JLR has a long way to go on powertrains.
2020 Land Rover Range Rover Sport PHEV Review: Driving Issues Impossible to Overlook
The verdict: A sumptuous cabin can’t make up for finicky touchscreen controls and an awful hybrid driving experience. .......
....The idea is sound: Combine a 296-horsepower, turbocharged 2.0-liter four-cylinder engine with a 141-hp electric motor housed in the eight-speed automatic transmission, all powered by a 13.1-kilowatt-hour lithium-ion battery pack. ......
....It all sounds great on paper. The problem is, none of it works very well. ....
.....The big problem is the smoothness of operation of these systems. The gas engine kicks on sometimes but not others, and it’s far from seamless when it does. The four-cylinder Ingenium engine shakes and vibrates like a diesel instead of a turbocharged gasoline engine. Running idle at a stoplight, it shakes the whole SUV. Acceleration feels variable, meaning the powertrain behaves differently depending on what mode the Range Rover decides it needs to be in. Pushing the accelerator the same way twice does not guarantee the same acceleration: Sometimes it provides a serious boost, sometimes it just crawls away from stoplights. And sometimes the gas engine kicks in despite EV-only mode being selected, even if you attempt to accelerate gently to try and keep it in electric. .....
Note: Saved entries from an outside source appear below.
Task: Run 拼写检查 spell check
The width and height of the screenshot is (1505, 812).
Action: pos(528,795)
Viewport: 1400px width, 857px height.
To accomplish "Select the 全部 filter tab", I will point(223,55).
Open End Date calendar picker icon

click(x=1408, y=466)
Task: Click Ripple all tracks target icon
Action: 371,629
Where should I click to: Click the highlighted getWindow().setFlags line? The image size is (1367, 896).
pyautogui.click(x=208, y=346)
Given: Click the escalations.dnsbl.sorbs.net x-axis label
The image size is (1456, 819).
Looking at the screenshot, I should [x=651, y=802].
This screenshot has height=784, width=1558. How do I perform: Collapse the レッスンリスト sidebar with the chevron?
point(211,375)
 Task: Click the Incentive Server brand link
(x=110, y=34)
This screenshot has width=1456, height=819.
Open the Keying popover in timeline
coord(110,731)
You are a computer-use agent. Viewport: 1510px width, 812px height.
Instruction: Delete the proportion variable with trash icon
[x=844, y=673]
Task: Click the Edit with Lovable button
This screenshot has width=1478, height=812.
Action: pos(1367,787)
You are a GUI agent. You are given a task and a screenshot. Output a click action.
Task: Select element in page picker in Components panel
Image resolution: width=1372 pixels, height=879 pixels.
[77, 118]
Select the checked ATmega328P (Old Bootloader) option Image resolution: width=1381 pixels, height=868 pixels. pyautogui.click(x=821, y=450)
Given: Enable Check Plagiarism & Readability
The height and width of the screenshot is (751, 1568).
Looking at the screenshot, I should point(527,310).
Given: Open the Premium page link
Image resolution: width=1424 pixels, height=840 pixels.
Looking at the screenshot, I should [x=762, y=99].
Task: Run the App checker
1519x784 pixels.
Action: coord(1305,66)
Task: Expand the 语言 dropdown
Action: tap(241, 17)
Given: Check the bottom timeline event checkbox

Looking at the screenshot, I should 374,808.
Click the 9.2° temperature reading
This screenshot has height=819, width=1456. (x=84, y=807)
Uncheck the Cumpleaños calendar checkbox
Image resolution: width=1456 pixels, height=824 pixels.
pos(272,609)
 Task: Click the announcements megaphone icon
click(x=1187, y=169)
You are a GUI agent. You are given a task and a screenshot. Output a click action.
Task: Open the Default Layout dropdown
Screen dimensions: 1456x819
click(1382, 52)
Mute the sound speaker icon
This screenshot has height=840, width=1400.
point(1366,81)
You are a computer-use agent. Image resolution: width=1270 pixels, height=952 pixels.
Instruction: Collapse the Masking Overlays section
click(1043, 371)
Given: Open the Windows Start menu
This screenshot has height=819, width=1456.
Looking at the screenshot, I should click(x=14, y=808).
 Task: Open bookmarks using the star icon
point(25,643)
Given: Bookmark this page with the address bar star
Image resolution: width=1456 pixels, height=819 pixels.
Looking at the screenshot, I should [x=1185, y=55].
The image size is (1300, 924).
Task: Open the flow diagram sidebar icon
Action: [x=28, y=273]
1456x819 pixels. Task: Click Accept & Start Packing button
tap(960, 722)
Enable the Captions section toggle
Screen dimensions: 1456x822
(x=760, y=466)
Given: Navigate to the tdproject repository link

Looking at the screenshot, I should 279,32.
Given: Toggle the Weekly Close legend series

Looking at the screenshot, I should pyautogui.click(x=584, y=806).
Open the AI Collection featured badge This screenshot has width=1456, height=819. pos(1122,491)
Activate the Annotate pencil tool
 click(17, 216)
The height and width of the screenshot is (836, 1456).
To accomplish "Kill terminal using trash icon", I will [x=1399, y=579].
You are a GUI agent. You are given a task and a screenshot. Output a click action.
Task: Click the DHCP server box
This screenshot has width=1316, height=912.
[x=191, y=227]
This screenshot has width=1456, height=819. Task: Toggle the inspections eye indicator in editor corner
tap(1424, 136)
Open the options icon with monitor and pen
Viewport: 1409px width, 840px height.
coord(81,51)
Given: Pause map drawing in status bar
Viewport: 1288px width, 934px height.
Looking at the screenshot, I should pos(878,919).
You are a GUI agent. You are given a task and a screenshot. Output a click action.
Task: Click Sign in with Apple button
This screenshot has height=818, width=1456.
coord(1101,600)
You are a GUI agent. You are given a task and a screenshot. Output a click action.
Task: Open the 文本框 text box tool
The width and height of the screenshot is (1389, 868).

.....The braking system doesn’t behave any better. The brakes have an artificial, unpredictable feel, with regenerative action meant to put energy back into the batteries. Again, though, braking feel and performance varies depending on whether the engine is running or not, which doesn’t make much sense to me. Coming to a slow-speed halt always ended with an abrupt lurch as the brakes suddenly grabbed. ......
.....Despite being made almost entirely of aluminum, the SUV weighs 5,430 pounds — significantly more than the next lightest version of the Range Rover Sport, the 5,100-pound V-8 model. Batteries and electric drive systems add a lot of weight to a vehicle, and the biggest problem hybrids face is that they basically have two full powertrains to lug around. ........"
Here we see a 'production' vehicle that has undergone the same testing regime as the Defender. How did this get out the door? Which is why I don't consider first or even second year models.
2020 Land Rover Range Rover Sport PHEV Review: Driving Issues Impossible to Overlook
The verdict: A sumptuous cabin can’t make up for finicky touchscreen controls and an awful hybrid driving experience. .......
....The idea is sound: Combine a 296-horsepower, turbocharged 2.0-liter four-cylinder engine with a 141-hp electric motor housed in the eight-speed automatic transmission, all powered by a 13.1-kilowatt-hour lithium-ion battery pack. ......
....It all sounds great on paper. The problem is, none of it works very well. ....
.....The big problem is the smoothness of operation of these systems. The gas engine kicks on sometimes but not others, and it’s far from seamless when it does. The four-cylinder Ingenium engine shakes and vibrates like a diesel instead of a turbocharged gasoline engine. Running idle at a stoplight, it shakes the whole SUV. Acceleration feels variable, meaning the powertrain behaves differently depending on what mode the Range Rover decides it needs to be in. Pushing the accelerator the same way twice does not guarantee the same acceleration: Sometimes it provides a serious boost, sometimes it just crawls away from stoplights. And sometimes the gas engine kicks in despite EV-only mode being selected, even if you attempt to accelerate gently to try and keep it in electric. .....
.....The braking system doesn’t behave any better. The brakes have an artificial, unpredictable feel, with regenerative action meant to put energy back into the batteries. Again, though, braking feel and performance varies depending on whether the engine is running or not, which doesn’t make much sense to me. Coming to a slow-speed halt always ended with an abrupt lurch as the brakes suddenly grabbed. ......
.....Despite being made almost entirely of aluminum, the SUV weighs 5,430 pounds — significantly more than the next lightest version of the Range Rover Sport, the 5,100-pound V-8 model. Batteries and electric drive systems add a lot of weight to a vehicle, and the biggest problem hybrids face is that they basically have two full powertrains to lug around. ........"
Here we see a 'production' vehicle that has undergone the same testing regime as the Defender. How did this get out the door? Which is why I don't consider first or even second year models.